Answer these questions from the page on LLM algorithms below:
1. Which algorithm does training by groups without a separate value network?
2. What kind of pairs does DPO learn from?
3. What happens when you switch algorithms?

Text for analysis:
--- --- ---

LLM algorithms¶
Advanced Training experiments that use a reasoning, preference, or LLM simulation environment show the algorithms on this page. The Agent step filters the list from your dataset or environment choice.
Reasoning datasets (GRPO family)¶
Typical choices when a Reasoning dataset is attached:
Name |
Role in Arena |
|---|---|
GRPO |
Group-based training without a separate value network |
GSPO |
Variant aimed at steadier group updates |
CISPO |
More conservative policy updates within the same family |
Preference data¶
Name |
Role |
|---|---|
DPO |
Direct preference optimization from chosen vs rejected pairs |
SFT can also appear when the flow is wired for preference-style data; for a dedicated SFT dataset, use Supervised training.
LLM simulation environments¶
When Environment uses a language-based gym simulation instead of a static dataset export, Agent emphasizes:
Name |
Role |
|---|---|
TurnPPO |
PPO with turn-level actions |
TokenPPO |
PPO with per-token actions |
TurnREINFORCE |
REINFORCE at turn granularity |
TokenREINFORCE |
REINFORCE at token granularity |
GRPO, GSPO, and CISPO can still appear on simulation paths.
Network and training forms¶
LLM runs pick a pretrained model on Agent, then algorithm-specific fields and a Training subsection that changes with the algorithm (standard LLM training vs simulation-specific fields). Switching algorithms reloads defaults for that pair of algorithm and environment.

--- --- ---

Dataset entries:
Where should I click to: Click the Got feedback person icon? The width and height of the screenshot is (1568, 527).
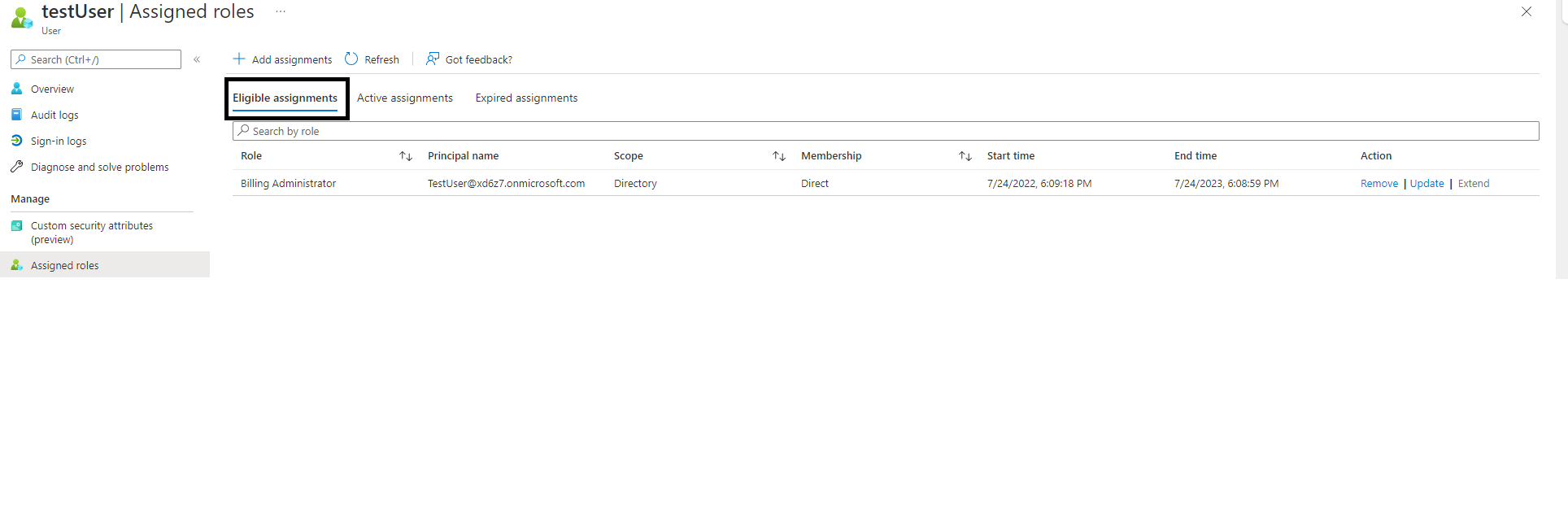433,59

--- --- ---

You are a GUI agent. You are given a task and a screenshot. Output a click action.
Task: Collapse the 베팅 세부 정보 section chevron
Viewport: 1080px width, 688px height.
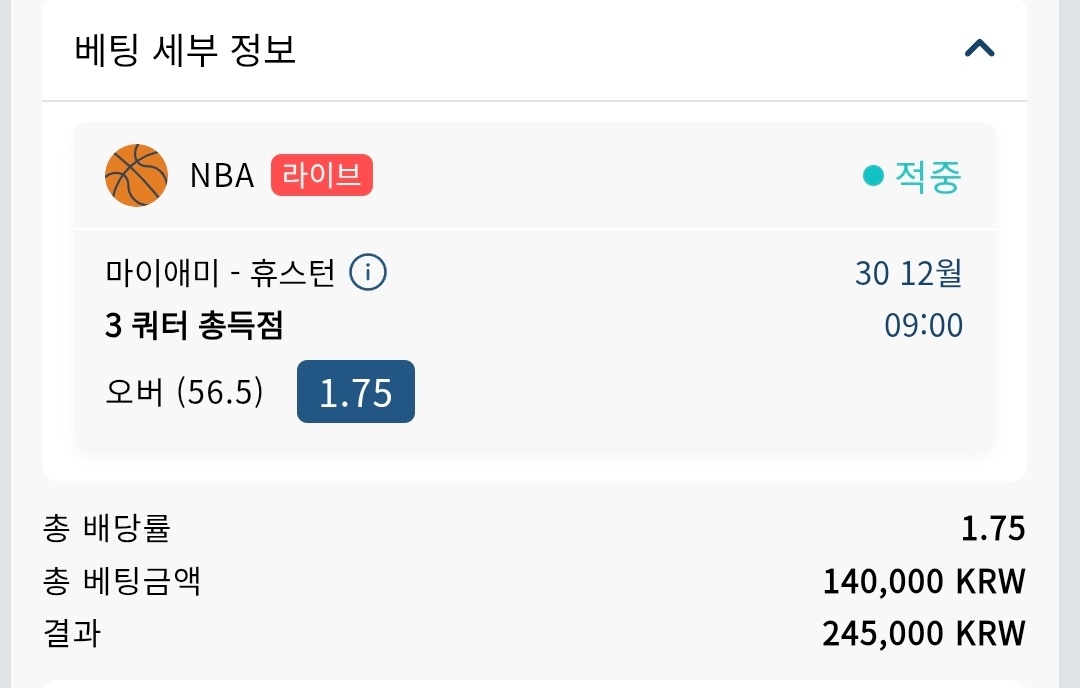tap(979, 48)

--- --- ---

Final answer:
1. GRPO
2. Chosen vs rejected pairs
3. The defaults for that pair of algorithm and environment reload.